Dataset items
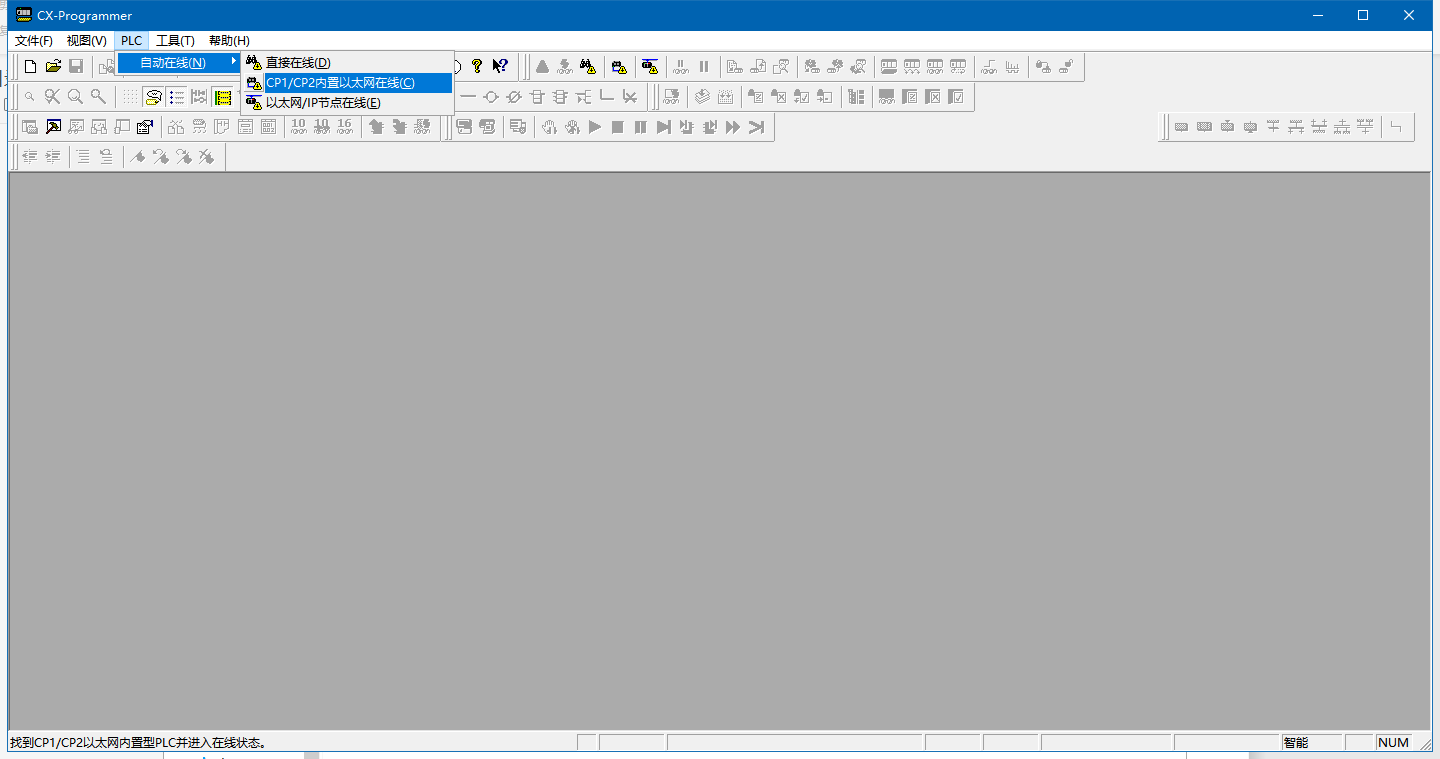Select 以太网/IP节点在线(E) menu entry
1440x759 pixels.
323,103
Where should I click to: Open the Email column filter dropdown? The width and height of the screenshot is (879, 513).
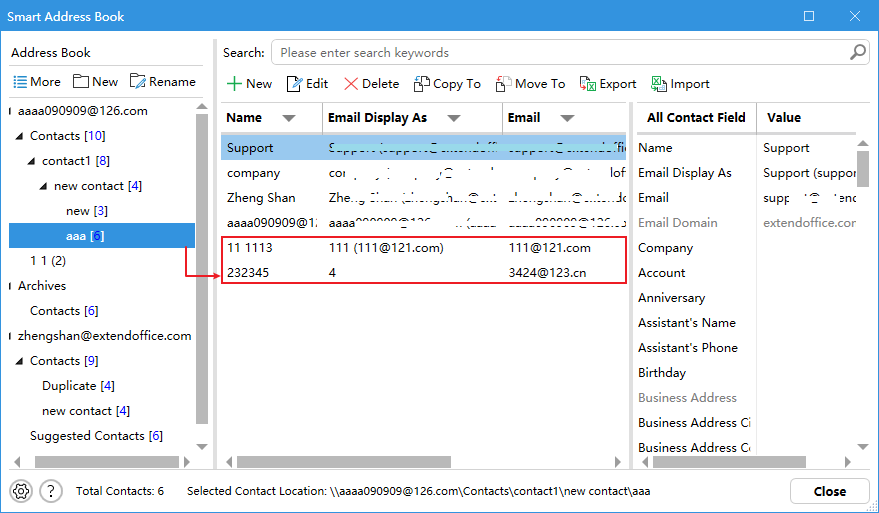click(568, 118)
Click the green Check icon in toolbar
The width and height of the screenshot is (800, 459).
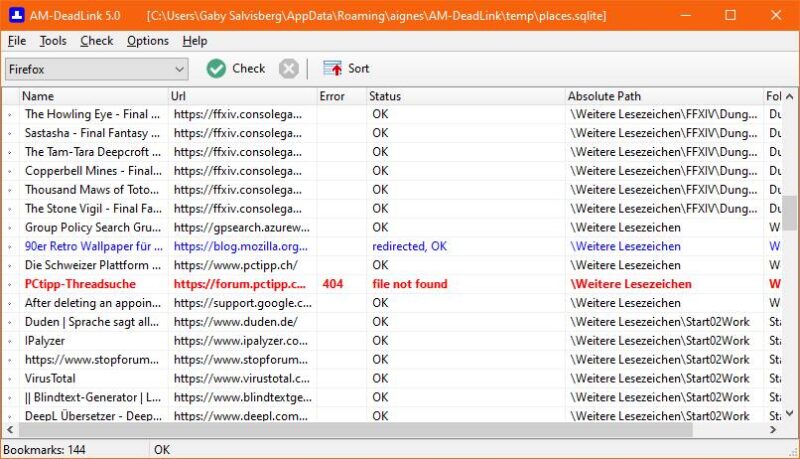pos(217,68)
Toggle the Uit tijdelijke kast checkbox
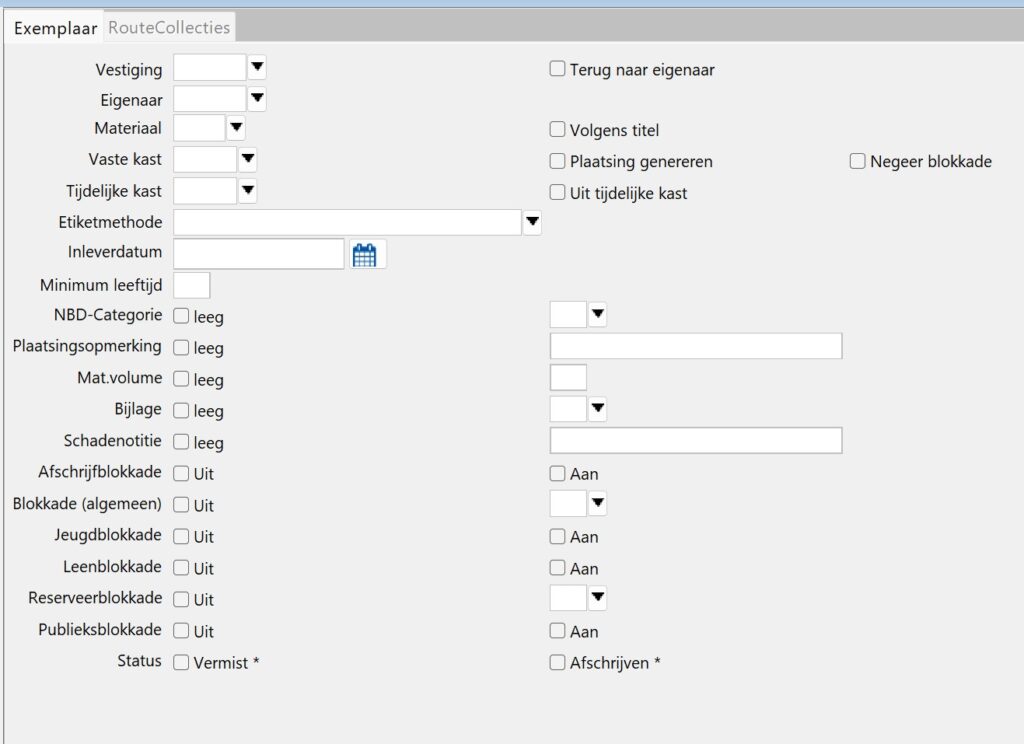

To do:
All lines from the one containing "The width and height of the screenshot is (800, 459)." through the final line of the entries above are to be copied exactly; the pictures are not.

Answer to this task:
The width and height of the screenshot is (800, 459).
pos(217,68)
Toggle the Uit tijdelijke kast checkbox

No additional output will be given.